Once the installation setup is completed, main.py can be executed by selecting the file inside ./code/simulator/ folder, right mouse click, and clicking on Run 'main' (shortcut should be Ctrl+Shift+F10).

Graphical interface functionalities

When executing the project as explained above, a web page hosted in http://127.0.0.1:8521/ should appear in user's default browser. Port can be modified in main.py file if user has the default one already busy.

The relevant graphical interface elements are shown in the following table:

Element Description
Grid The grid with generated cells, with vegetation, fire, smoke, and UAVs, can be seen in the center of the screen.
Start button The start button allows to run the simulation without stopping.
Step button The step button allows to execute one time step at a time.
Reset button The reset button allows to execute the reset() method, inherited and overwritten from Mesa framework class mesa.Model, into WildFireModel class, inside widlfire_model.py file.
Frames per second It is a slider that allows to set the frames per second (FPS) velocity for the graphical visualization of the simulation execution. Each frame corresponds to one time step. Its range goes from 1 to 20 FPS, taking into account that, counterintuitively, 0 FPS sets the fastest FPS velocity. One reason why the simulation might seem not be playing fluently could be the setting of the FIRE_SPREAD_SPEED variable referenced below.
Current step counter Indicates the current time step of the simulation.

Project execution options

By executing main.py file, a list of different execution options should appear in Pycharm console:

------------ COMMON_FIXED_VARIABLES.PY ------------
--------------------- OPTIONS: --------------------
1. Train DQN
2. DQN automatic evaluation
3. PCD automatic evaluation
4. Random selection automatic evaluation (future RNN/LSTM/etc)
5. DQN interface evaluation
6. Random selection interface evaluation (future RNN/LSTM/etc)
SELECT AN OPTION (introduce an int number):

1. Train DQN This option allows to train DQN algorithm. Concretely, model checkpoints will appear in .results/DQN/training_checkpoints/ directory. Take into account that when executing options for doing inference with DQN, model checkpoints in this directory will be used (by default, pre-loaded model checkpoints for testing with each UAV amount, are held in the repository. Take into account that these checkpoints were obtained from training DQN on normal conditions scenarios). Also, training metrics results will appear in .results/DQN/training_results/ directory, in the shape of files such as *UAV_training_results.txt, for each corresponding UAV amount.

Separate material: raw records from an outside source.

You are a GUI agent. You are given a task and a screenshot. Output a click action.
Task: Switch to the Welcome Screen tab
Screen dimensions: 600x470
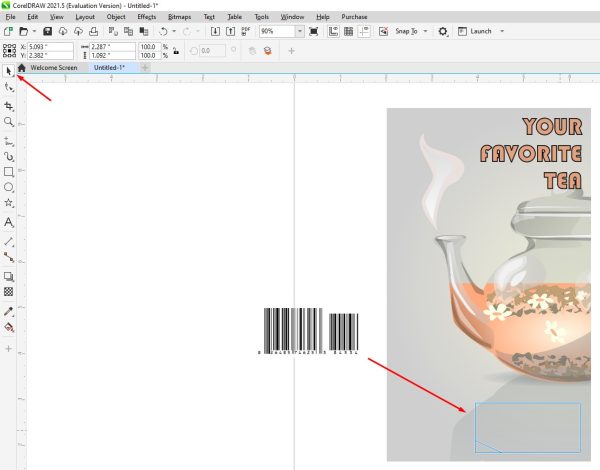[x=53, y=68]
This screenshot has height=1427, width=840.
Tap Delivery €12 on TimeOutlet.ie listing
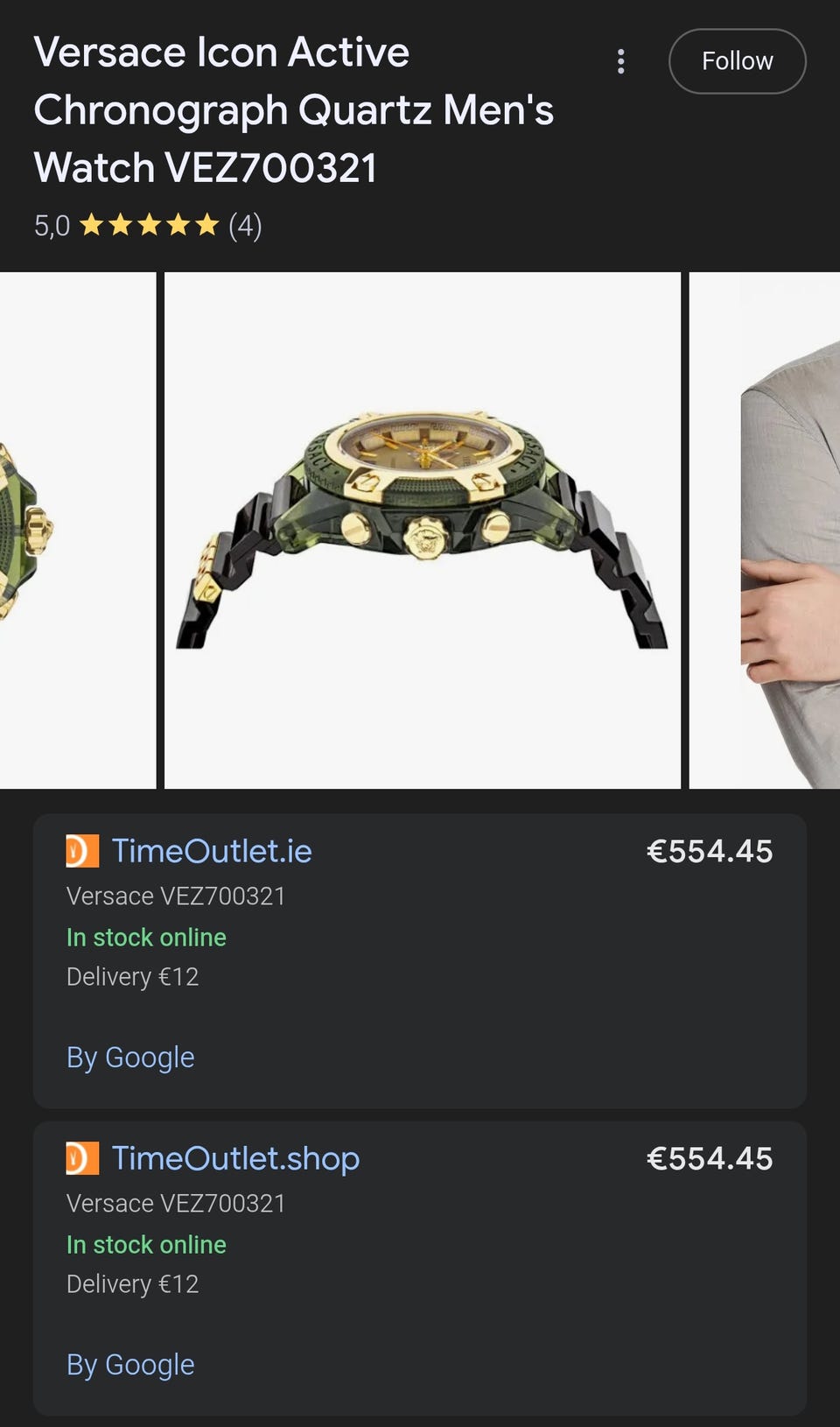click(133, 977)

2. DQN automatic evaluation This option will execute an automatic process for evaluating DQN performance in a certain wildfire scenario. Concretely, results will appear in .results/DQN/inference_results/ directory, in the shape of folders such as *UAV_run_rewards (including statistics plotting each obtained reward concerning its corresponding time step, for each simulation), files such as *UAV.txt (each row is the result of obtaining effective wildfire monitoring metric MR1, on each simulation), and such as COUNTER_*UAV.txt (each row is the result of obtaining collision risk avoidance metric MR2, on each simulation), for each UAV amount, respectively.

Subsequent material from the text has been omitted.